The right hand parting led to Lerryn and The Ship Inn, our intended destination. Dad seemed a little sceptical of there being any water in the branch yet, but I'd seen a suggested channel when I'd checked the chart, so remained optimistic as I heaved and struggled against the sand and wind, now unhelpfully backed around to blow into my face. Over the sandbanks at the convergence of the parting, my efforts were rewarded by about a foot or so of water, pushing steadily upriver, winding its way between the mudflats nestled beneath the steep, wooded banks.

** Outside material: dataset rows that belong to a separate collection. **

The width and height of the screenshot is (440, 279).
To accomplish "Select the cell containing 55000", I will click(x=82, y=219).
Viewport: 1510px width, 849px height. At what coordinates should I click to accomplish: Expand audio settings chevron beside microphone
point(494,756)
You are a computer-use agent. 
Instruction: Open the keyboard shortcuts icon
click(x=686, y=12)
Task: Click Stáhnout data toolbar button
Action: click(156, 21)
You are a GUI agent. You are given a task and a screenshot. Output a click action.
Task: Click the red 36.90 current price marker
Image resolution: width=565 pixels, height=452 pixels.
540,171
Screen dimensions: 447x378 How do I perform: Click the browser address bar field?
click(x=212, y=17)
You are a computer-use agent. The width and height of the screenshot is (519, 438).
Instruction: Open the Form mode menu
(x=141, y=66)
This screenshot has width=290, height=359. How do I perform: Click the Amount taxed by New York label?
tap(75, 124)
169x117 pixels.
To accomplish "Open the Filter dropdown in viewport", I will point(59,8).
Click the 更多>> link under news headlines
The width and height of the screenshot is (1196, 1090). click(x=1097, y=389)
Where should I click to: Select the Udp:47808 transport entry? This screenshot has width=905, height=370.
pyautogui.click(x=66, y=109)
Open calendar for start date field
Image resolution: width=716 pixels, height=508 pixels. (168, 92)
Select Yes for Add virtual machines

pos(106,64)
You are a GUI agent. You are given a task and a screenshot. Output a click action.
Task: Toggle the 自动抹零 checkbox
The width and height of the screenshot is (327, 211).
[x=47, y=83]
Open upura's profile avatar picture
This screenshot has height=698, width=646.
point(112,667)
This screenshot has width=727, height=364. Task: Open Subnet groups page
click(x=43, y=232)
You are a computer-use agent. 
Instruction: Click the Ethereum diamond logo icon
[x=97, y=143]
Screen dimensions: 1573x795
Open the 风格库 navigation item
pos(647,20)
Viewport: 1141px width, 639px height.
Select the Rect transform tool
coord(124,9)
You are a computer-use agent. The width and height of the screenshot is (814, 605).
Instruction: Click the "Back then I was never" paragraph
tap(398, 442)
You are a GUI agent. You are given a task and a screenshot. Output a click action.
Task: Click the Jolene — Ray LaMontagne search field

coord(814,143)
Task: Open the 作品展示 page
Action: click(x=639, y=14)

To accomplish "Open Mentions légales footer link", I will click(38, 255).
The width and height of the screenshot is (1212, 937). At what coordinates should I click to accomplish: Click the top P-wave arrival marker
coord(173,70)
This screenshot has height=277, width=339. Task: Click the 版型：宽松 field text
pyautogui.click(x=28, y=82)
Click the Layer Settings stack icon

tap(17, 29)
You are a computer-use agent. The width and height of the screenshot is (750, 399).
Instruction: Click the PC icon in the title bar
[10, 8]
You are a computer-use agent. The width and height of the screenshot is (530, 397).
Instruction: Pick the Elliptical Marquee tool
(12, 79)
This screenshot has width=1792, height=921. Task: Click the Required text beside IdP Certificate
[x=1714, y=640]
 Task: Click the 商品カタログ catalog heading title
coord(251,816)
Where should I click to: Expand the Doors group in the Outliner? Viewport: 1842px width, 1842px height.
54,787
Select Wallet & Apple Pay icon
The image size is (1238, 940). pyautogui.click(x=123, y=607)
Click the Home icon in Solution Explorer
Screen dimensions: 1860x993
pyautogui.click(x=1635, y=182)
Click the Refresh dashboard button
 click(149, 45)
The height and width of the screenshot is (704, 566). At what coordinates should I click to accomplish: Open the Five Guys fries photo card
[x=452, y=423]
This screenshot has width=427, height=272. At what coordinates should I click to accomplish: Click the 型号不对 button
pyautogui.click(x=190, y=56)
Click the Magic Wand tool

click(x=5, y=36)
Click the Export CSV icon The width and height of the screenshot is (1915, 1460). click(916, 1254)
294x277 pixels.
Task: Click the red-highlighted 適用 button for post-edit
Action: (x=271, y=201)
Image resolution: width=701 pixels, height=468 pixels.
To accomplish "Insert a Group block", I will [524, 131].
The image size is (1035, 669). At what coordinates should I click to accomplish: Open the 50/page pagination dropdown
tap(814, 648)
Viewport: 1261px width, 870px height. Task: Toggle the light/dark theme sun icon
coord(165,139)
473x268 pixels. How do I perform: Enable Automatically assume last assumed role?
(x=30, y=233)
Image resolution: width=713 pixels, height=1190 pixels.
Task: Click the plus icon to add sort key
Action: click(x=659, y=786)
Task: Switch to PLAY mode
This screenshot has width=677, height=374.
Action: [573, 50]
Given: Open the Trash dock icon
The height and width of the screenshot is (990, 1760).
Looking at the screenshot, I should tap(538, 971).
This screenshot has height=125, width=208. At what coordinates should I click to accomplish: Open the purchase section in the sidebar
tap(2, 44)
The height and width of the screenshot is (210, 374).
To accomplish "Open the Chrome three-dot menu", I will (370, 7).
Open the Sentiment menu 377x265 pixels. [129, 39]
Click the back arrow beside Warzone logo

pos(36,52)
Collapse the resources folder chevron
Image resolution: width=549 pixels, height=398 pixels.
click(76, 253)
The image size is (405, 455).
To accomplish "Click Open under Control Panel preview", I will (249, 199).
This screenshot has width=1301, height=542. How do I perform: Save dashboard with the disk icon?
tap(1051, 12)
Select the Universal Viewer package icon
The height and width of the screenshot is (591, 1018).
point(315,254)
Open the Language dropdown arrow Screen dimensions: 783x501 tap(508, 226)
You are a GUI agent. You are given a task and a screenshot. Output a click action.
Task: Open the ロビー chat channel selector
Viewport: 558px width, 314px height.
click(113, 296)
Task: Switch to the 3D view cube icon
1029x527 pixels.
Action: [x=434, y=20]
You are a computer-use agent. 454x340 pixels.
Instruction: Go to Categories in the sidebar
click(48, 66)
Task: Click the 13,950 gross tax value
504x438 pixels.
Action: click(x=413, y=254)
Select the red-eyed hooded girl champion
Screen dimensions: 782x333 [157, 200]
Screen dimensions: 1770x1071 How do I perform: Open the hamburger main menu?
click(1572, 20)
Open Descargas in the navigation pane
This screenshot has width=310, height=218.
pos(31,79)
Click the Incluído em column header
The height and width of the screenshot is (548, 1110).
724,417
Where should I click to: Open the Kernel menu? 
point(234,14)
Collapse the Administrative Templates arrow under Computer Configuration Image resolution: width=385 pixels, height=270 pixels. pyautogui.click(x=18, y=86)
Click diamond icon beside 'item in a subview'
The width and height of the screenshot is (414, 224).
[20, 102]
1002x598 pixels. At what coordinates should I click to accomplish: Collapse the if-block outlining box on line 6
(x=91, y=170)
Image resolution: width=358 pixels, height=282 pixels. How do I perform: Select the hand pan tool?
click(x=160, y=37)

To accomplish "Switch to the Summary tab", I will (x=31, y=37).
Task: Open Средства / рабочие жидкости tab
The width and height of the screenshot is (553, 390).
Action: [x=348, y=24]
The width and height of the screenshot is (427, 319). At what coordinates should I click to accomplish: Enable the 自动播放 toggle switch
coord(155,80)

The scene was bucolic; dragonflies prancing in the air, the only noise fish rolling and turning in the rising water or the rustle of a slight breeze playing amongst the trees.


The breeze, when it filled in, remained predictably on the nose, and we were leery of using the outboard in such muddy shallows. Even if we didn't snag the prop, there was a risk of clogging the cooling intake. So we just directed Ondine with the oars, and let the tide carry her. The afternoon was beautific in its tranquillity.


On the last approach to Lerryn we were overhauled by three small ribs packed with yaughties from the harbour. Noisy but good natured, they were quite bemused that we'd beaten them up river on the tide. They mentioned they'd spotted us when we passed their pontoon earlier in the morning on the way out to the bay. Funny how a Drascombe rarely goes unnoticed.


We moored just alongside the slip at Lerryn and enjoyed a beer, then in my case, a couple of pints of Sharp's Cornish Pilsner. It was absolutely delicious.


The tide was just about to turn as we headed back, the river now full of water, the sandbanks and mudflats of earlier a distant memory.